Les bruits du Moulid me tirent de mes réflexions politico-sociales. En réalité, je ne parviens pas à penser la politique africaine sans ma vision moralisatrice à la française et je suis sans doute le plus consternant de tous ici. Peu importe.

Minuit passé, nous sortons dans les rues pour la célébration, direction le mausolée et les mosquées. L'Islam présente son plus beau visage. Les gens sont tous unis pour la même cause spirituelle et c'est à en oublier les bousculades et les railleries de certains quant à la présence de quelques blancs ici. Il s'en faudrait de peu pour me faire croire qu'ils sont tous aussi tolérants qu'ils le laissent entendre.
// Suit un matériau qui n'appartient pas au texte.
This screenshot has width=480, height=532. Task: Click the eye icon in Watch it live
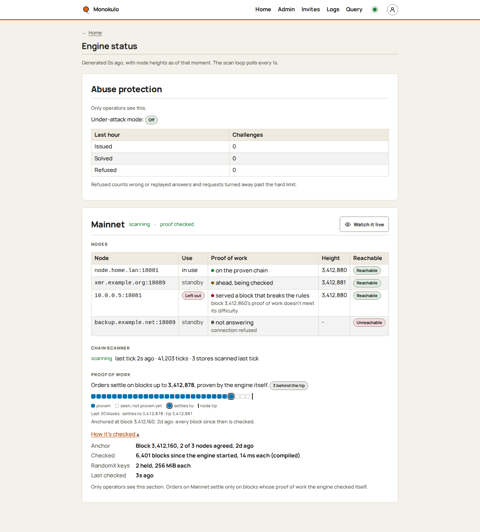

Sous des tonnelles, des femmes exécutent des dansent alors que des hauts parleurs crachent de chants layènes assourdissants et peu mélodiques. Des cris « ya la la » ou « la ya ya » de chèvres qu'on égorge viennent emplir tous les espaces acoustiques disponibles à mon grand dam. Je ne me ferai pas à ces chants, j'en suis persuadé. Et c'est vraiment dommage car l'énergie que dépensent ces femmes dans leurs chorégraphies mériteraient que je m'y attarde plus souvent. Mais les chants layènes sont tellement éloignés de ce que mes oreilles sont prêtes à supporter que je préfère toujours me tenir à distance de ces rassemblements, fréquents dans le quartier.

Dans les ruelles qui bordent une mosquée, des marchandes proposent des fruits, des gâteaux et des petites brochettes fort appétissantes. La soirée ne fait que commencer, elle devra se poursuivre jusqu'au petit matin.